Monday, July 08, 2013

Steve MacFarlane - dedicated teacher, BCTF, VDLC and NDP activist - sadly gone at 51

Steve MacFarlane 1961-2013


Steve MacFarlane
I was very saddened to hear late last month that my friend Steve MacFarlane had passed away at just 51 years of age.

Steve was not only a longtime NDP activist in my riding of Vancouver-Point Grey but also my daughter Erin's teacher at Kitsilano Secondary School, where he taught for the last 20 years.

I last saw Steve at an event for NDP candidate David Eby - now MLA - at Joy MacPhail's house on May 8 and had a good chat with him.  That made his sudden passing all the more shocking.

I attended Steve's memorial service on Friday July 5 and learned much more about him through his colleagues and family, even though I knew him for 20 years.  [ You can sign the online memorial guest book here.]

Steve was the epitome of an activist - and a dedicated teacher.

Despite suffering serious health challenges from the diabetes he was first diagnosed with at the age of 8, Steve insisted on continuing to teach.  His brother Andrew said that in fact, teaching gave Steve a reason to battle on against the illness that eventually took his life.

Steve was a BC Teachers Federation staff representative for his fellow teachers at Kits High - in fact, he is still listed on their website today.

And Steve was good at it - sticking up for teachers in their workplace.

He also was a BCTF representative at the Vancouver and District Labour Council.


Steve MacFarlane - centre - on BCTF picket line in 2005
And Steve involved his social studies students in fascinating projects.

His good friend and fellow teacher Shelley Sullivan told the memorial audience that Steve had enlisted 182 of those students in a successful letter writing campaign to get a Vancouver park named after the late MP and MLA Rosemary Brown, the first black Canadian woman elected to a provincial legislature.

And today Rosemary Brown Park can be found at West 11th Avenue and Vine!

Steve was also highly irreverent, always enjoying raising controversial topics with great amusement.

In fact, at a Vancouver-Point Grey all candidates meeting - that Premier Christy Clark skipped - Steve asked if they would support lowering the voting age to 16 to encourage young people to get more involved in democracy.

As Steve told the Georgia Straight after the event, students want to discuss current events:

“They have incredible concerns about the underfunding of public education, and other issues with the Enbridge Gateway Pipeline, and they do have the critical thinking skills,” MacFarlane said then.
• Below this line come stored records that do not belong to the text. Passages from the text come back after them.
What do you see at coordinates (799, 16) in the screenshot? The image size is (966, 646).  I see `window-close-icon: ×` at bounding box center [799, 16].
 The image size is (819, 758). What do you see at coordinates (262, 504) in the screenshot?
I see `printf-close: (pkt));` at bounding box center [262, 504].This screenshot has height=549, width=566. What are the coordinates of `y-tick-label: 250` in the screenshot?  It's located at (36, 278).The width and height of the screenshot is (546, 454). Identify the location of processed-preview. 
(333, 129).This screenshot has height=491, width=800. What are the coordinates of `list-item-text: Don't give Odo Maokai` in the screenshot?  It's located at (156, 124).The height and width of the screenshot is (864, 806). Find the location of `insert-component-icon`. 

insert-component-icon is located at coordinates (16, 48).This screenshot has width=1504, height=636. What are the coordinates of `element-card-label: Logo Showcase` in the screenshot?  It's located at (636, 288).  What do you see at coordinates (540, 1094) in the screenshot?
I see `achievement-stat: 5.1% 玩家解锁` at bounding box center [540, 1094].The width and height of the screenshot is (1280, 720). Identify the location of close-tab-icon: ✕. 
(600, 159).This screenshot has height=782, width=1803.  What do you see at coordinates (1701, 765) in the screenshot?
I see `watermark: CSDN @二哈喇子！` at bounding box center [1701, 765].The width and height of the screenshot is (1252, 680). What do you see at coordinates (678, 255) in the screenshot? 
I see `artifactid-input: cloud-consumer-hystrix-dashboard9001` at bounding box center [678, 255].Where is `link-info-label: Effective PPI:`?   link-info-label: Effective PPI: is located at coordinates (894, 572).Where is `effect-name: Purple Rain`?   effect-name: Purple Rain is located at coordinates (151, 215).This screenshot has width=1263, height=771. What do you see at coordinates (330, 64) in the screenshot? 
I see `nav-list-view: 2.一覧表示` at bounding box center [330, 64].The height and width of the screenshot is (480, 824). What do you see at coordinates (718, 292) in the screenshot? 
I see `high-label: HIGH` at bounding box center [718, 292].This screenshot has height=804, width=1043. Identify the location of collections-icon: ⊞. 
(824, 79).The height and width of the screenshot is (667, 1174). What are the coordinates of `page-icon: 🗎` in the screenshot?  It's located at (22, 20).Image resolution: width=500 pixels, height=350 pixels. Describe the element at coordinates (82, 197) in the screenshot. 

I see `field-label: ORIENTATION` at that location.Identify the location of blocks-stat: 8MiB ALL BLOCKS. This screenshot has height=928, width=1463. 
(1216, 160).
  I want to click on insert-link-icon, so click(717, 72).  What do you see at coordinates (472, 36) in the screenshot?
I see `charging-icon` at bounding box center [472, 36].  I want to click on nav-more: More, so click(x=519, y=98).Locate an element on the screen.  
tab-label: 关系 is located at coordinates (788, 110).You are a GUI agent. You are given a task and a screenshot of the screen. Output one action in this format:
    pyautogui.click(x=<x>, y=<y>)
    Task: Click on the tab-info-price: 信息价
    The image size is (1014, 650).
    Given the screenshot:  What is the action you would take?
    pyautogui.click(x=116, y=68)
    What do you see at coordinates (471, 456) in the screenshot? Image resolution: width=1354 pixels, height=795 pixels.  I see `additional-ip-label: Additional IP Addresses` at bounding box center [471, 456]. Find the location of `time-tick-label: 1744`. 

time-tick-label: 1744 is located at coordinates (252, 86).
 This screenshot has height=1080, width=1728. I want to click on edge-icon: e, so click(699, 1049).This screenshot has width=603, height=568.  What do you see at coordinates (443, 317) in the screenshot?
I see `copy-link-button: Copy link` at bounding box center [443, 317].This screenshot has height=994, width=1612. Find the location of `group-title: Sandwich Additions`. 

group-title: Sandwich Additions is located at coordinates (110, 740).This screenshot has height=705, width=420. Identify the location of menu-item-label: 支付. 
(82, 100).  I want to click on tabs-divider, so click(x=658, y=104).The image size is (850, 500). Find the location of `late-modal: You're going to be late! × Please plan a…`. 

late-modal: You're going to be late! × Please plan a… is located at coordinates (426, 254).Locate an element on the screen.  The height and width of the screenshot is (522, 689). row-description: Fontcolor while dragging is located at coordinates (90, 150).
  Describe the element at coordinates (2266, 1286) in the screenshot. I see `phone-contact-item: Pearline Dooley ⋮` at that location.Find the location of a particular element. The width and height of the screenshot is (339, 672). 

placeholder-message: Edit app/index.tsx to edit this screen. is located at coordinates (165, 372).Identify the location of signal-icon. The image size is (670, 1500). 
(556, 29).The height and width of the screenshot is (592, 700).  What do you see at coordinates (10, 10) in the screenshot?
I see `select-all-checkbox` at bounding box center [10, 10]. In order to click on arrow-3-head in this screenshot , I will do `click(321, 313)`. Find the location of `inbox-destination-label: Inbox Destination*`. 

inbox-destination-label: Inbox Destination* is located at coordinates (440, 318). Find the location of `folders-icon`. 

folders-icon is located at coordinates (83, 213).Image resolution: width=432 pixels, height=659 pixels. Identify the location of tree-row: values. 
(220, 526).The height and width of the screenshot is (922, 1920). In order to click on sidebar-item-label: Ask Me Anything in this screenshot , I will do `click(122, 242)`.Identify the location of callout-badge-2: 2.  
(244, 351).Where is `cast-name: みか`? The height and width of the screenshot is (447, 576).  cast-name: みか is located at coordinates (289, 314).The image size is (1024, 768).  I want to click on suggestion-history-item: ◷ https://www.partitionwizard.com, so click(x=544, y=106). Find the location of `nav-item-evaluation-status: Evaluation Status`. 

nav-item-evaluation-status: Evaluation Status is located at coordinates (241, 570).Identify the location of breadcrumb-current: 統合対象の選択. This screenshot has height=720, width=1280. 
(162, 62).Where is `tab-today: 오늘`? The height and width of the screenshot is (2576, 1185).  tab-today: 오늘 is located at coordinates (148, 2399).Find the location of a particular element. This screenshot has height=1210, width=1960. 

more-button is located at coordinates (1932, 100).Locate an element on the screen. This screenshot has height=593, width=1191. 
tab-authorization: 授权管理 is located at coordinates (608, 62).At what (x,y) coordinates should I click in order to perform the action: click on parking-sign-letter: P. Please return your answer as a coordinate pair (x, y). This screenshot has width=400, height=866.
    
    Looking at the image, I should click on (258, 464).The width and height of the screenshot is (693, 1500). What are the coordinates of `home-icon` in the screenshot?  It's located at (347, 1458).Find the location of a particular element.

Without being unduly political in a memorial, I can say with certainty that Steve was thrilled that David Eby was able to defeat Christy Clark in Vancouver-Point Grey on May 14!

Sadly, Steve suffered greatly from his illness, undergoing more than 10 surgeries and spending much time in hospital.

But his friend Shelley Sullivan said he never complained about his own fate and was always concerned for others despite his difficulties.

Steve's dedication to teaching was so strong that even though on partial disability, he finished his school year at Kitsilano Secondary just weeks before he passed away.

His brother Andrew told me after the service that Steve was the toughest guy he ever met because of the way he dealt with his illness.

My condolences to Steve's parents Jim and Agnes, brothers Andrew and Peter and all his many family, friends and former students.

Steve will always be missed but in our hearts and memories forever.


Steve MacFarlane and faithful dog Jock

2 comments:

Anonymous said...

It's sad that the students and parents did not know that he was on partial disability. He never asked for a break and to be honest, I don't think he got one. I think he was less patient in his last 2 years of teaching and now I have an explanation as to why. I am so grateful that I did not push the issue, now that I see this. I hope that his dog is well cared for and that he family takes pleasure in the legacy that he left.

Peter Yu said...

He taught me to care about what was going on in our world. I still remember him vividly going through the daily news and getting us involved with daily events. It was my first opportunity at public speaking and taking part in debates. His tomato in the house will always be remembered. Rest in peace.